I’m finally sending out “The Four Hundred Thousand” today. I’ve been hanging onto it for close to two weeks now, obsessing over single words and punctuation marks. It’s ridiculous, but I always seem to do this. The thing with the submission process is that you have to accept a complete lack of control over your manuscript once it goes into the mail box: you can’t control if it gets there, you can’t control whether it’s read or not, you can’t control how your words are interpreted, you can’t control whether or not you’re accepted or rejected. So I think my over-obsessing over the comma in sentence five on page 27 is my last-ditch effort to exert control over something that’s pretty much out of my hands once I stuff it in the envelope. Well, it’s time to let go.

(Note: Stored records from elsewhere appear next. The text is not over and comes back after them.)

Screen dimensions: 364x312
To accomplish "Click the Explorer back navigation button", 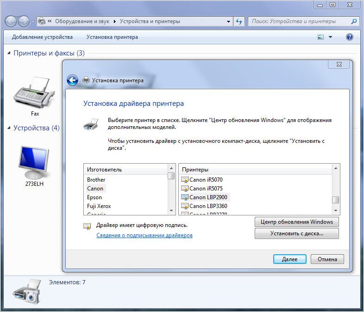I will [x=11, y=21].
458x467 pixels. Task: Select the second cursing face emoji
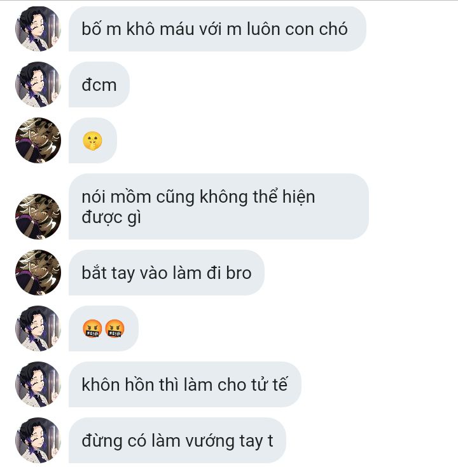point(115,329)
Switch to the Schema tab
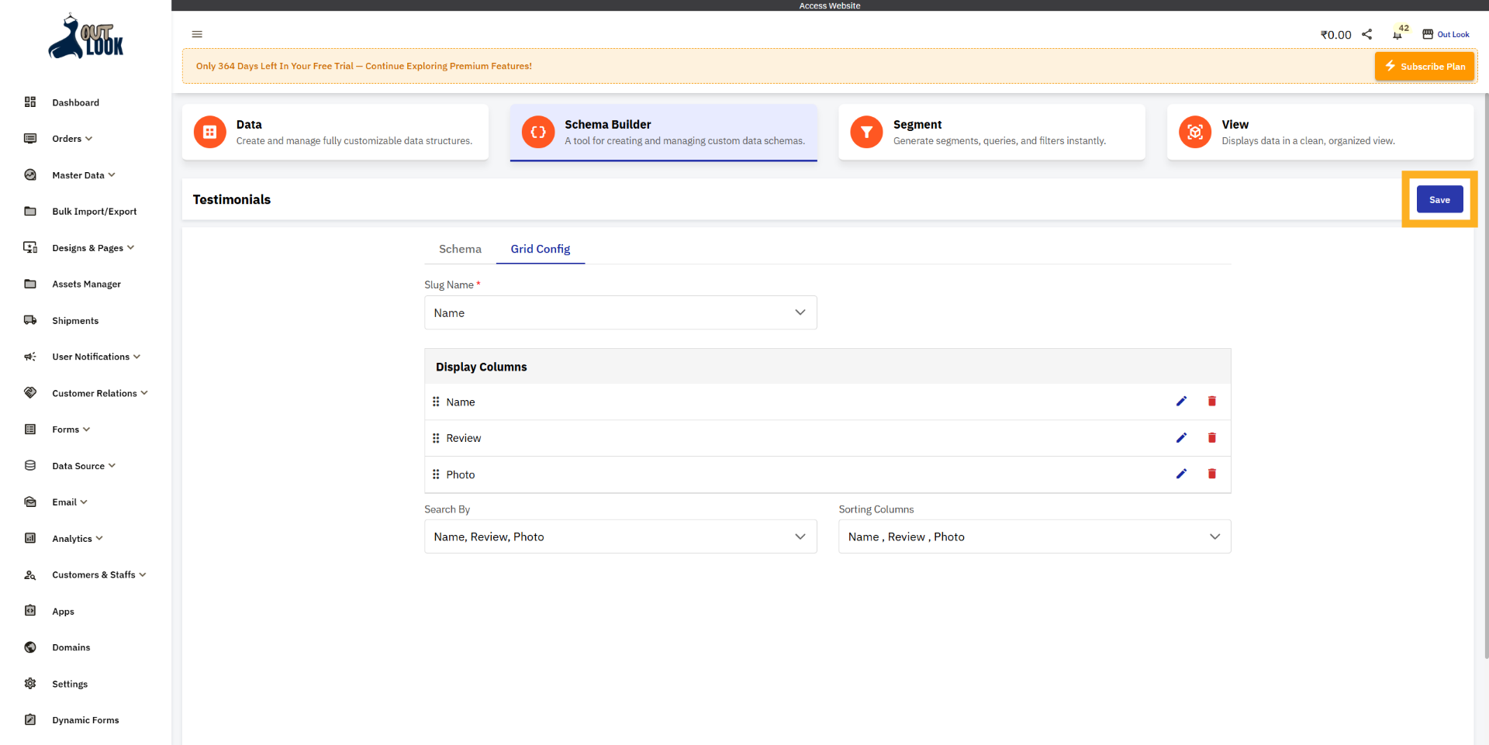The height and width of the screenshot is (745, 1489). coord(460,249)
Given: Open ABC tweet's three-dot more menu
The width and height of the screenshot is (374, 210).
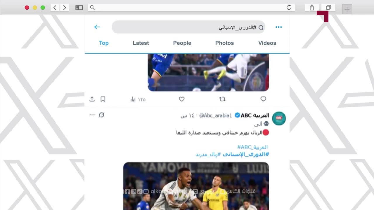Looking at the screenshot, I should click(x=92, y=115).
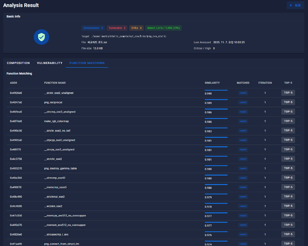Click match badge for __strcmp_sse2_unaligned
Viewport: 308px width, 246px height.
point(243,112)
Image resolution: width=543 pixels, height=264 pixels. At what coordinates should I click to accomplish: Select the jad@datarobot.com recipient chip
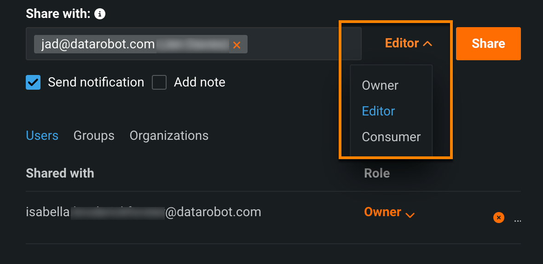coord(98,44)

I’ve been a bit depressed over my upcoming projects. All these novellas, I’ve come to realize, are going to be completely unmarketable. I still want to write them, but it’s frustrating to know that there’s really no place for me to submit them to. There are, from what research I’ve done, no professional-paying markets for novellas, and very few non-pro markets. Most novella markets that are open are for erotica, by e-publishers who don’t pay advances and only pay minimal royalties. No. Not going to do that. So I have to decide in the next couple of weeks if it really is worth my time to work on projects that won’t have any value to me in the near future, or if I should start working on another novel. It’s just, I don’t feel quite ready to start a novel again – the thought of working on a 120,000 word project that no one might want is even more depressing than the thought of working on a 30,000 word project that no one wants.
I think I’m entering the “suck” stage of my “Joe Blow Neopro” status… go me!